Focus
Synthèse conjoncturelle hebdo
Pendant la crise Covid, l’Union européenne a assoupli les règles du recours aux aides publiques pour permettre aux Etats membres de soutenir les entreprises et secteurs en difficulté. La Banque de France a effectué sa propre estimation des aides versées en 2020 par pays, secteurs et types d’entreprise afin d'estimer les risques associés à cet assouplissement des règles et à sa prolongation, pour les finances publiques, le fonctionnement du marché intérieur ou la croissance de long terme.
Dès mars 2020, l'Union européenne a assoupli l'encadrement des aides d’Etat pour faire face à la crise Covid-19. Ces aides sont normalement contraires aux règles du marché intérieur mais des exceptions sont prévues, notamment pour remédier aux dommages issus de "circonstances extraordinaires" ou de "perturbations graves de l’économie d’un État membre". Comme lors de la crise financière de 2008, la Commission a donc proposé un cadre temporaire pour les aides d’État, qui a été amendé à plusieurs reprises afin de le prolonger.et l'étendre.
La Commission européenne estime à plus de 3000 milliards d’euros les montants d’aides autorisés pour les différents États membres à fin décembre 2020. Ce chiffre s’appuie sur l’ensemble des mesures budgétisées dans les communications de la Commission ainsi que sur ses propres estimations pour les mesures dont les montants n’apparaissent pas dans les communications. Trois pays ont particulièrement bénéficié de ces autorisations: l’Allemagne (56% du montant total), l’Italie (14%) et la France (13%). Toutefois, le montant des aides d’État effectivement versés ne s'élèverait qu'à 544 Mds€ fin 2020 selon la Commission. L’Espagne, la France et l’Italie arrivent en tête du ratio de dépenses rapportées à leur PIB d’avant‑crise, avec respectivement 7,5, 6,5 et 6%, contre 3% pour l’Allemagne.
La Banque de France estime que les aides d’Etat ont atteint un total de 1768 Mds€ fin 2020 en se basant sur les communications de la Commission par régime d’aide d’Etat. Seuls 20% (362 Mds€) auraient été ciblées sur des secteurs spécifiques comme la santé, ou les secteurs non "télétravaillables" (transport, tourisme, commerce, etc.). Les autres aides ont visé plus largement les entreprises en difficulté, une part substantielle (193 Mds€) allant aux PME ou travailleurs indépendants, contre 49 Mds€ pour les grandes entreprises.
Etant donné l'ampleur des montants en jeu, la prolongation du cadre temporaire des aides d'Etat est porteuse de risques. Ces derniers sont certes limités à ce stade mais "une vigilance accrue reste de mise" selon les auteurs. Il s’agit notamment de risques d'aggravation de la dette publique, de contradiction avec les objectifs écologiques et numériques de long terme de l'UE, ou de distorsion de concurrence sur le marché intérieur. Le maintien d'aides sur le long terme et avec elles d'entreprises "zombies" pourrait aussi contrarier une réallocation efficace des ressources. La note invite en outre à s’interroger sur l’évolution de la politique de concurrence de l’UE.
Synthèse réalisée par le service Documentation de Rexecode. Merci de cliquer sur le lien ci-dessous pour accéder au document.

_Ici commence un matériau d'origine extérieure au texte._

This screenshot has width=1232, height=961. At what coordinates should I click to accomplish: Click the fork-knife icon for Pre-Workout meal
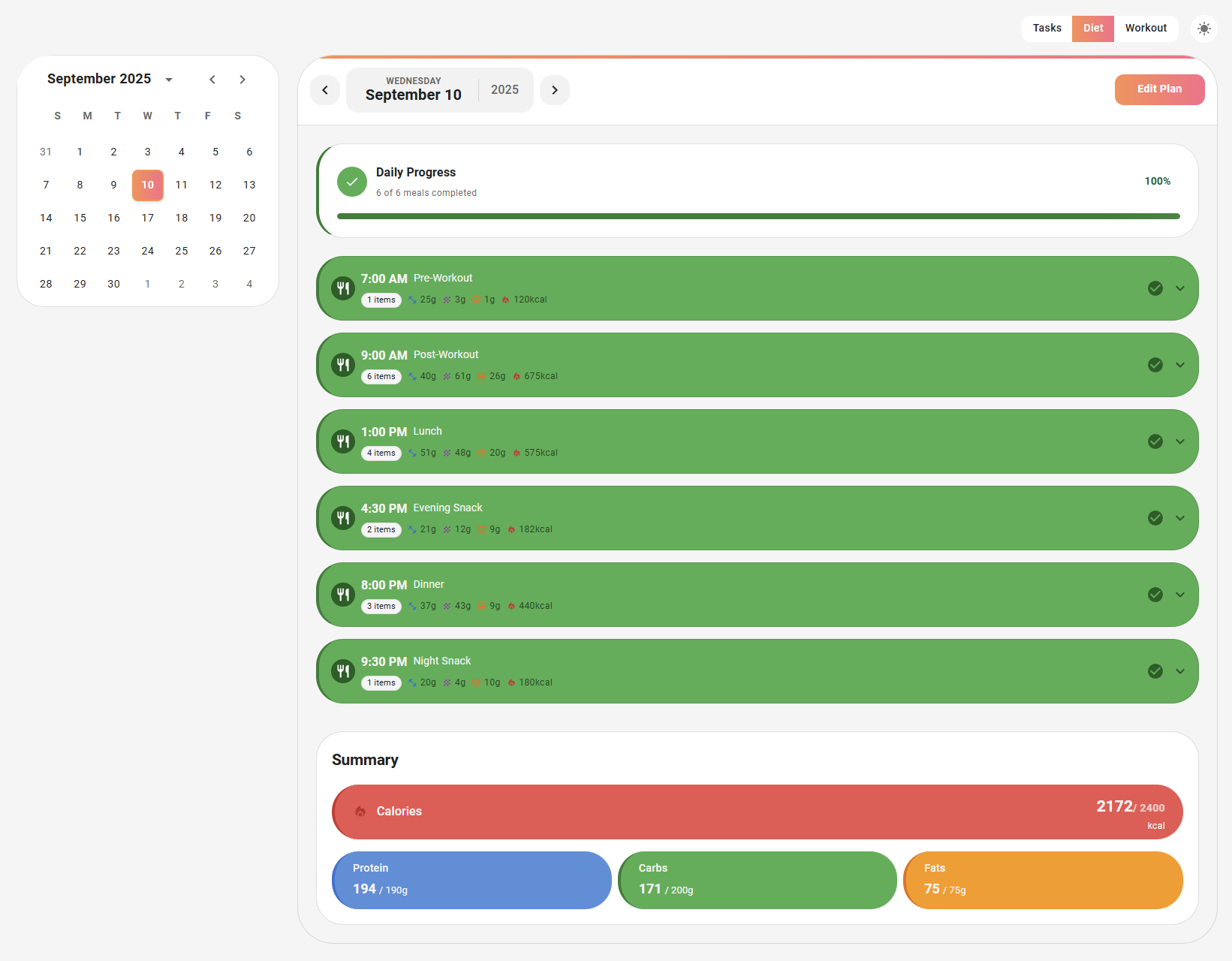tap(343, 288)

Les aides d’État dans la crise Covid-19 : un dilemme européen
Emilie Hermet, Dorothée de Franclieu
Bulletin de la Banque de France N°238/3, 23 novembre 2021
Voir aussi les documents publiés par la Commission européenne dans le cadre du "paquet d’automne" du semestre européen :
2022 Draft Budgetary Plans: Overall Assessment
COM (2021) 900 final, novembre 2021
La Commission européenne évalue chaque année les projets de plans budgétaires des États membres de la zone euro. Elle constate que les États membres sortent des mesures d'urgence pour se concentrer de plus en plus au soutien de la reprise. Les projets de plans budgétaires aboutissent à un déficit nominal global de 4,1% du PIB et un ratio dette/PIB d'environ 96% en 2022, avec de forts écarts au sein de la zone euro.
Rapport sur le mécanisme d'alerte
COM (2021) 741 final, novembre 2021
Ce rapport s'inscrit dans le cadre de la procédure annuelle sur les déséquilibres macroéconomiques. Il souligne que la pandémie a interrompu la réduction des ratios dette/PIB, tandis que les prix des logements ont accélérés, suggérant une aggravation des risques macroéconomiques. La crise a aussi accentué les écarts entre pays membres. Au vu du large excédent de la balance courante à l'échelle de la zone euro, des marges d'intervention existent, la crise ayant montré l'opportunité et la capacité à conduire des politiques communes de soutien.